LONDON -- Following a ruling by Europe's highest court, the Irish Data Commission has said it will investigate whether U.S. government spies accessed the information of an Austrian Facebook user. In the High Court in Dublin Tuesday, a lawyer for the IDC told Justice Gerard Hogan the investigation would go ahead without delay after the court refused in 2012 to examine the complaint. The complaint was based on the Safe Harbor agreement, which was enacted in 2000.

That refusal by the Irish courts led to a ruling by the Court of Justice of the European Union earlier this month that said in light of the revelations made in documents leaked by Edward Snowden in 2013, the Safe Harbor agreement no longer could be considered valid.

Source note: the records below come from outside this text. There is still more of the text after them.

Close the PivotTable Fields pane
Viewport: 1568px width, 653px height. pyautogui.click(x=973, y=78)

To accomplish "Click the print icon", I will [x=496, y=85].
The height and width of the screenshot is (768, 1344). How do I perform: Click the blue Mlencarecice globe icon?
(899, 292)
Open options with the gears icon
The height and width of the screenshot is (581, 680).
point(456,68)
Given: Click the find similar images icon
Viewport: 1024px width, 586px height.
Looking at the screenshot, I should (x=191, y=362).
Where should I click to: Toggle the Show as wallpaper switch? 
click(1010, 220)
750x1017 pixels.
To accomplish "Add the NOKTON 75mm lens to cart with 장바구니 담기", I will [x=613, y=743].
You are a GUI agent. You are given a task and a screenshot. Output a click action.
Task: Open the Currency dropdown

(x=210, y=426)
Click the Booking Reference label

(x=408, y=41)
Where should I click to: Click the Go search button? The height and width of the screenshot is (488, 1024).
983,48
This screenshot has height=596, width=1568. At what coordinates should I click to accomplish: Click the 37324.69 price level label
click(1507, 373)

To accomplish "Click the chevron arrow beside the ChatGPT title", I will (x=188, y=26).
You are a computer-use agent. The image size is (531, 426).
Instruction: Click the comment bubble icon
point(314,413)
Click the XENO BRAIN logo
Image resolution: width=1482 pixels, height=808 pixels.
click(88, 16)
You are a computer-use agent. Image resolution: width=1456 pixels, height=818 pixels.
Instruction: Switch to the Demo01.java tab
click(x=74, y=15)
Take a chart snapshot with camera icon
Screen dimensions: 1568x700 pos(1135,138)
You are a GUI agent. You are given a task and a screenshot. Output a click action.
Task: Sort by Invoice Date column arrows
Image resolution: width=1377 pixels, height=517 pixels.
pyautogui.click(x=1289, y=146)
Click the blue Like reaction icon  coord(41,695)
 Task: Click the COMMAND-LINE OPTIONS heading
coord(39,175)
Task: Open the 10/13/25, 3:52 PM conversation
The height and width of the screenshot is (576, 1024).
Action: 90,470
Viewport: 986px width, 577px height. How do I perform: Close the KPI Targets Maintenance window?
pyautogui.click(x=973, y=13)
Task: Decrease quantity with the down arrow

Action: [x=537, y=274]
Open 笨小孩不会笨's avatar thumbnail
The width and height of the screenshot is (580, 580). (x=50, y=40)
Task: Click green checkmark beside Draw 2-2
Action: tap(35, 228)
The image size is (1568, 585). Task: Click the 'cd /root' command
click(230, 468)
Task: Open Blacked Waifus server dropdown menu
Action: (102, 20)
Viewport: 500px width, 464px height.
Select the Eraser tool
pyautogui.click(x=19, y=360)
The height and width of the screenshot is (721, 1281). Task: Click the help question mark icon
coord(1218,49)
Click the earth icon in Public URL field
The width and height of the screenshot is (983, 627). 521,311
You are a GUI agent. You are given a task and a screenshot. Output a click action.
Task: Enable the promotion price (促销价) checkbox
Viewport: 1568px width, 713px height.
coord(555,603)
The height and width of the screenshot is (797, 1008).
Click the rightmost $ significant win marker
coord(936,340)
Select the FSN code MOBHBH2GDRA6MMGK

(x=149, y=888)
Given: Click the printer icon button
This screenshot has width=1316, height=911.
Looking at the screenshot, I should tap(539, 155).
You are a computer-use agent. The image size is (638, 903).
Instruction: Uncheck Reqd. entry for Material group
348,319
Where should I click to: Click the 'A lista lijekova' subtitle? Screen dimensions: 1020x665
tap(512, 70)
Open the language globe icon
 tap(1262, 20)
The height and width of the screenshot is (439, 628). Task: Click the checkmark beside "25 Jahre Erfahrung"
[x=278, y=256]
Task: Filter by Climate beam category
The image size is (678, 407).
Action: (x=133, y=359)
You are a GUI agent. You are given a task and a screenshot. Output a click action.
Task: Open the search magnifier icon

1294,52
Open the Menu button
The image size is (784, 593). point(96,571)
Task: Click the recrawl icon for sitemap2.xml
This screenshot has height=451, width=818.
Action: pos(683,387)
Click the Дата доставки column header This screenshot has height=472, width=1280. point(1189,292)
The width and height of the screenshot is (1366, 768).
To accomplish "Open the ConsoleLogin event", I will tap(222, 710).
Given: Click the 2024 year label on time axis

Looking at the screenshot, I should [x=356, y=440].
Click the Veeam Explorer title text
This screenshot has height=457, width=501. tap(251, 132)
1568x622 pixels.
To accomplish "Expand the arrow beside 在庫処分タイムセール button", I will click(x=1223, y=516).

The latest ruling will see Irish Data Commissioner Helen Dixon open an investigation into the transfer of Facebook users' data from Ireland -- where Facebook is headquartered in Europe -- to Facebook in the U.S., which was represented in court on Tuesday.

Facebook has said it does not grant anyone access to users' information.

“Facebook is not and has never been part of any program to give the U.S. government direct access to our servers,” the company told Bloomberg. “We will respond to inquiries from the Irish Data Protection Commission as they examine the protections for the transfer of personal data under applicable law." 

Austrian student Max Schrems made the complaint initially in 2012 before the leaks by Snowden, saying at the time: “The law and practices of the United States offer no real protection against surveillance by the United States of the data transferred to that country.” Schrems had filed 22 previous complaints against the company, and was awarded legal costs in court Tuesday.